Charles PERNELLE

(1836-1897)
Photographe d'atelier

Audincourt Doubs Vesoul Haute-Saône Epinal vosges Belfort Territoire-de Belfort Montbéliard

Fils d’un couple de cultivateurs, Charles Pernelle est né le 15 juin 1836 à Sagy (Saône-et-Loire). il a été pendant plus de trente ans photographe en Franche-Comté mais aussi à Epinal (Vosges).

HAUTE-SAONE : Quand il épouse le 21 avril 1866, Eugénie Duhaut, demoiselle de magasin, Charles Pernelle est photographe domicilié à Vesoul et précédemment à Gray. Pierre Maillet, photographe, ami de l’époux, est témoin au mariage. Il est possible que les deux hommes aient travaillé ensemble. Le 5 février 1867, la fille aînée de Charles est née à Luxeuil-les-Bains où le photographe ne fera qu’un passage. A noter que sur cet acte de naissance Eugénie Duhaut est aussi photographe.

TERRITOIRE-DE-BELFORT : La carrière de Pernelle prend son essor à Belfort où il est domicilié faubourg des Ancêtres en juillet 1868. La ville n’est encore qu’une commune du Haut-Rhin. Après la guerre franco-prussienne de 1870-1871, elle devient chef-lieu de "l’arrondissement subsistant du Haut-Rhin" (1) La ville comptait 8 000 habitants en 1872 mais 15 000 quatre ans plus tard. A Belfort, Pernelle a longtemps travaillé faubourg de France où il est toujours recensé en 1886. Cinq ans plus tard, en 1891, il est domicilié faubourg de Montbéliard. Père de dix enfants dont sept atteindront l’âge adulte, le photographe doit élargir sa clientèle.

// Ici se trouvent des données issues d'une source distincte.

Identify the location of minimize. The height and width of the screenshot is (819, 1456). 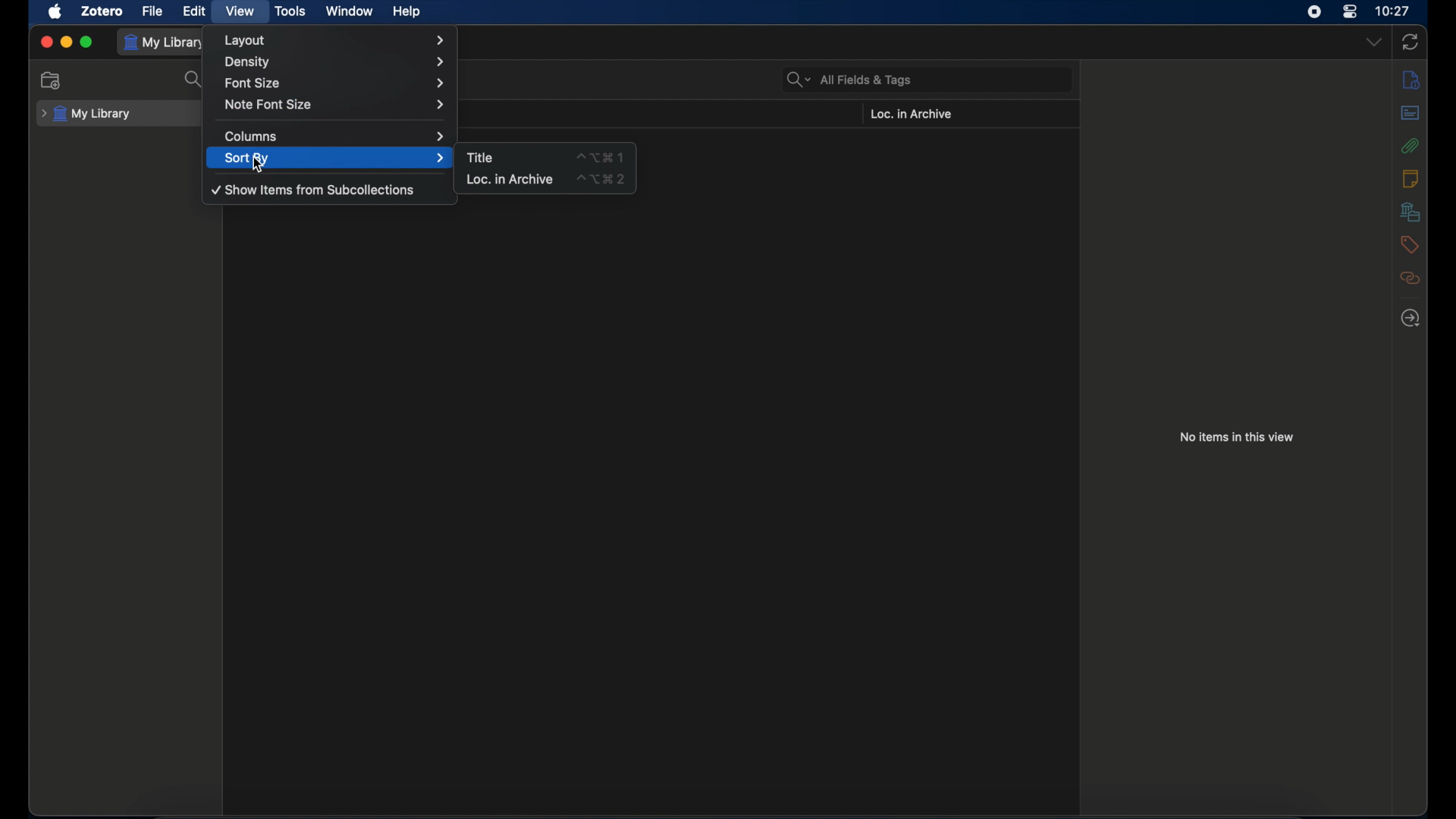
(65, 42).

Il ouvre des succursales à Montbéliard (Doubs), à Vesoul puis à Epinal (Vosges). Dans ces deux dernières villes, c’est son frère Jean Pernelle qui le représentera. En 1876, en plus de son frère, il emploie Charles Thevenon qui travaillera à son compte à Montbéliard sous le nom de Thevenon-Sagot et le jeune frère de celui-ci Emile Thevenon, qui fera carrière dans la Nièvre. En 1886, Pernelle a pour ouvrier Xavier Bick, âgé de 17 ans, qui sera photographe à Dijon (Côte d’Or).

MONTBELIARD : A une date qui reste à préciser, Pernelle ouvre une succursale 33, rue des Granges à Montbéliard (Doubs). Un choix logique : Belfort et Montbéliard sont distantes d’une vingtaine de kilomètres.Il semble que Pernelle ait conservé sa succursale de Montbéliard jusqu’à la fin où presque, de sa carrière.

VESOUL : Pernelle revient en Haute-Saône où il avait fait ses débuts de photographe. En 1866, son frère Jean exerce rue de la Gare. On suppose que cette succursale a été fermée quand Jean est parti travailler, toujours pour le compte de son aîné, à Epinal où il est domicilié en 1888. (2)

EPINAL : En 1886, Charles Pernelle et sa fille aînée sont recensés 12, rue de la Gare à Epinal (Vosges). Le photographe est venu préparer l’ouverture de son établissement vosgien dont il confiera la gestion à son frère Jean. Les portraits qui sortent de l’atelier de l’avenue de la Gare sont d’abord signés C. Pernelle puis, J. Pernelle quand le cadet se sera affranchi de la tutelle de son aîné.

AUDINCOURT : Charles Pernelle finit sa carrière dans cette commune du Doubs de 5 500 habitants où il est décédé le 5 novembre 1897. Son fils Charles Désiré, âgé de 20 ans lors du décès de son père, sera photographe à Epinal, comme son oncle Jean.

(1) Le département du Territoire-de-Belfort, avec pour préfecture Belfort, n’a été créé qu’en 1922.

(2) Jean-Marie Voignier dans son "Répertoire des photographes de France au XIXe siècle" mentionne un Pernelle actif à Gray (Haute-Saône) vers le milieu des années 90. Sans doute s’agit-il de Charles.

Sources :

- "Les photographes dans le Territoire-de-Belfort - XIXe et XXe siècles" sur http://photographes.belfort.free.fr.

- "Patrimoine photographique des Vosges - Un héritage pour demain 1870-1950". Catalogue de l’exposition organisée par les Archives départementales des Vosges en 2006.